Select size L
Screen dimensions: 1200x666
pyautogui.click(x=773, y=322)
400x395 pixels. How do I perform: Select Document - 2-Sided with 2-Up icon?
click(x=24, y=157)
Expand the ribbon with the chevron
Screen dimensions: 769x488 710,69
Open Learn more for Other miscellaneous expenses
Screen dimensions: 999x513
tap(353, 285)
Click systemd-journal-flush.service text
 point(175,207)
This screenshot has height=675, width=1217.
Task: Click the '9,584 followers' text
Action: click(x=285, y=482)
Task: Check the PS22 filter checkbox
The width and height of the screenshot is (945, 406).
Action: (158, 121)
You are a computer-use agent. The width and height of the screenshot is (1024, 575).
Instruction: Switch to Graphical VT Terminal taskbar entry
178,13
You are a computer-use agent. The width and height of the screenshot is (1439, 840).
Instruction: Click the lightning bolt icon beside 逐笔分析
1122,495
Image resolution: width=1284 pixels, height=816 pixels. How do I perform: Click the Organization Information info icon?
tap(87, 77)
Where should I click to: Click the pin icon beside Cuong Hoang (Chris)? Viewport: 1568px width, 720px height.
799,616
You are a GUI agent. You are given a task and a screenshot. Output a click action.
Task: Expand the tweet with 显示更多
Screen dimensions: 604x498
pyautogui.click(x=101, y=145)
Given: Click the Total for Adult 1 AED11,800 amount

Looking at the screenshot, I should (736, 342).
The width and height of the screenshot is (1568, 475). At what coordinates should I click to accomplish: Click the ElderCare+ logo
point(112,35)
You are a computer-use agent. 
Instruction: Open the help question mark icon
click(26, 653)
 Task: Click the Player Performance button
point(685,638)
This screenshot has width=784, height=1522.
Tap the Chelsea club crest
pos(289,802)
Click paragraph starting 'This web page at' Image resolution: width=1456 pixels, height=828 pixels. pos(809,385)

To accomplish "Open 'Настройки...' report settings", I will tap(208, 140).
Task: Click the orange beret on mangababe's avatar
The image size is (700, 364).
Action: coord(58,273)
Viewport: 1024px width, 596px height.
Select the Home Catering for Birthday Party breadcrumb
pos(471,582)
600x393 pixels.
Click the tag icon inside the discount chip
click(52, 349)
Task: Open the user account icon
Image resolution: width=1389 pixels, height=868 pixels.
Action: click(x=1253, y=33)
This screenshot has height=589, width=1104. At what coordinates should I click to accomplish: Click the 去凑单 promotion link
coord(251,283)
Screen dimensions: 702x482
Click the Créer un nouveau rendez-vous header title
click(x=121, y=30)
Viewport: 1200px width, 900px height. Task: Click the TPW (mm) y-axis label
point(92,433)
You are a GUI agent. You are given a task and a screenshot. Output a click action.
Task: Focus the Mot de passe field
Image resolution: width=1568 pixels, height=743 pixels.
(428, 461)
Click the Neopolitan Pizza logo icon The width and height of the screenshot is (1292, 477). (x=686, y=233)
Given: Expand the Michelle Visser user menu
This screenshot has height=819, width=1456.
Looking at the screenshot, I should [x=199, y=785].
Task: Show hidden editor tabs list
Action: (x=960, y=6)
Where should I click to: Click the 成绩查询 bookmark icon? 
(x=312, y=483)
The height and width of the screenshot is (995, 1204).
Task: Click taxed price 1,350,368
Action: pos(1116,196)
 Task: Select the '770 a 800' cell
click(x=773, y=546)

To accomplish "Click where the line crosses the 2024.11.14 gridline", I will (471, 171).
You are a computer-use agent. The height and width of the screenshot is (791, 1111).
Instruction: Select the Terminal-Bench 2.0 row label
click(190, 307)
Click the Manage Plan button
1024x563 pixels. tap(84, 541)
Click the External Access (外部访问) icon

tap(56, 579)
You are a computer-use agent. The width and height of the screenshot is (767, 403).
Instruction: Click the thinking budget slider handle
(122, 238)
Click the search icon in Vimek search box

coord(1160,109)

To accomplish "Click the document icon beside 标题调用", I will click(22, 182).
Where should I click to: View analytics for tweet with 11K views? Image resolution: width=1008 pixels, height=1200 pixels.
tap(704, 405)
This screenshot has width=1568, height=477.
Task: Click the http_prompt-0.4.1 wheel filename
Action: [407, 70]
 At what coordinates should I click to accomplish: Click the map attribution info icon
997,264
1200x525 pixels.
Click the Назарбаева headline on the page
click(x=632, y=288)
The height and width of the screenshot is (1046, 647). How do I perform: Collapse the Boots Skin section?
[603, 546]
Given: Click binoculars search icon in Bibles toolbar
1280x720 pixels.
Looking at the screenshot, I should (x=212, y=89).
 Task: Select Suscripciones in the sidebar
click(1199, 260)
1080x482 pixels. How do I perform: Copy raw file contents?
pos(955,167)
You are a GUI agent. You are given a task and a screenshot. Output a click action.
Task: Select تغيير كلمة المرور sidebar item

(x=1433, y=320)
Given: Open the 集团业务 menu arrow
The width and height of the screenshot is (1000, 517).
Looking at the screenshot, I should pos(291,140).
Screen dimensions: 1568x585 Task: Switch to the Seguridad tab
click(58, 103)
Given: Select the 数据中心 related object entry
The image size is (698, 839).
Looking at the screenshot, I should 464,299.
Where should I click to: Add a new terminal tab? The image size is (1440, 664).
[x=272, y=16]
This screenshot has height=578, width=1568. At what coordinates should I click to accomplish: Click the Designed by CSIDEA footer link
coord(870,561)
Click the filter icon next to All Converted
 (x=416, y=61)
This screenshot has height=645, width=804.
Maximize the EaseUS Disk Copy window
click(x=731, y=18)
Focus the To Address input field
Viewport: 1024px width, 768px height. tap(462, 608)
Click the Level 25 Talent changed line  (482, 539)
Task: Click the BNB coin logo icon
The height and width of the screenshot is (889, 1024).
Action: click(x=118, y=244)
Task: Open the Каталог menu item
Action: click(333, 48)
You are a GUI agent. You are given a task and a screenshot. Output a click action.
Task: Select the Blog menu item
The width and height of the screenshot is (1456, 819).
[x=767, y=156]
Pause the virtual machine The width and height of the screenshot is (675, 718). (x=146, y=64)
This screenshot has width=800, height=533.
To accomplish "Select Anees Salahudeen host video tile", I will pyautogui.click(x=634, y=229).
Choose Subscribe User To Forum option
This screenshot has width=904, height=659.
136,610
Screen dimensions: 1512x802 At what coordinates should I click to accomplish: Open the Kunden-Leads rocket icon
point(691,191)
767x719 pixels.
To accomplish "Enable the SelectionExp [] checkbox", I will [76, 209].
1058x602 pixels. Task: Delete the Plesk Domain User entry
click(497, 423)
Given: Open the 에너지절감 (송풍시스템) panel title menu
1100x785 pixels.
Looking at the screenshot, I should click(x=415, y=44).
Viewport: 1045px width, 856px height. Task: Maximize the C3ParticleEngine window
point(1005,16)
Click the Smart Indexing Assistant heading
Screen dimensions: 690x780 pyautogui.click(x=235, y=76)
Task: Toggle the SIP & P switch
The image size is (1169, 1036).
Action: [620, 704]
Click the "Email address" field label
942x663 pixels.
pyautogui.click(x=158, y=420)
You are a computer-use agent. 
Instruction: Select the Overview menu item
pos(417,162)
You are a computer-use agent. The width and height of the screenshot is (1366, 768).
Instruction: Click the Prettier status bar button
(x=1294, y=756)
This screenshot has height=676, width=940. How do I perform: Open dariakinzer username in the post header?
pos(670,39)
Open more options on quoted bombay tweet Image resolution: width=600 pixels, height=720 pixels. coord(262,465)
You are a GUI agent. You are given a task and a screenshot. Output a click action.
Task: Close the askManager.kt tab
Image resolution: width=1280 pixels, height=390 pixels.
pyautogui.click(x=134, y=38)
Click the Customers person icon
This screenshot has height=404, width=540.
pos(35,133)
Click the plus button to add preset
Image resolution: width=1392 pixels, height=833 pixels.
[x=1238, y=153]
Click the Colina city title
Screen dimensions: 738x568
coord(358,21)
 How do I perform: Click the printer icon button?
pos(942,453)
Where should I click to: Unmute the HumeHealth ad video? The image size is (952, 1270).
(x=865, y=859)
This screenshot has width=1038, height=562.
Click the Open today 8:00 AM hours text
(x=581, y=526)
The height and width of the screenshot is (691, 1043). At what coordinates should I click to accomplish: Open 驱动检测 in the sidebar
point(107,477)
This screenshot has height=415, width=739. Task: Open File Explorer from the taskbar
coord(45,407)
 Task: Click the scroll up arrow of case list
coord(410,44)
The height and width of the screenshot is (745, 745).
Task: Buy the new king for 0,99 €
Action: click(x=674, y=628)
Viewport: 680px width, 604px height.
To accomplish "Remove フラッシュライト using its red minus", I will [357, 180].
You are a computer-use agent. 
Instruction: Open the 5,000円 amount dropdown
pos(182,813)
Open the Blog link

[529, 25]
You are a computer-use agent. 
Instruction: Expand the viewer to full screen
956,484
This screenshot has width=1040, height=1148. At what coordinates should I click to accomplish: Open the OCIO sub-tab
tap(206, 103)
══════
Show the lines of the records that include the string "more".

Open Learn more for Other miscellaneous expenses
Open more options on quoted bombay tweet Image resolution: width=600 pixels, height=720 pixels. coord(262,465)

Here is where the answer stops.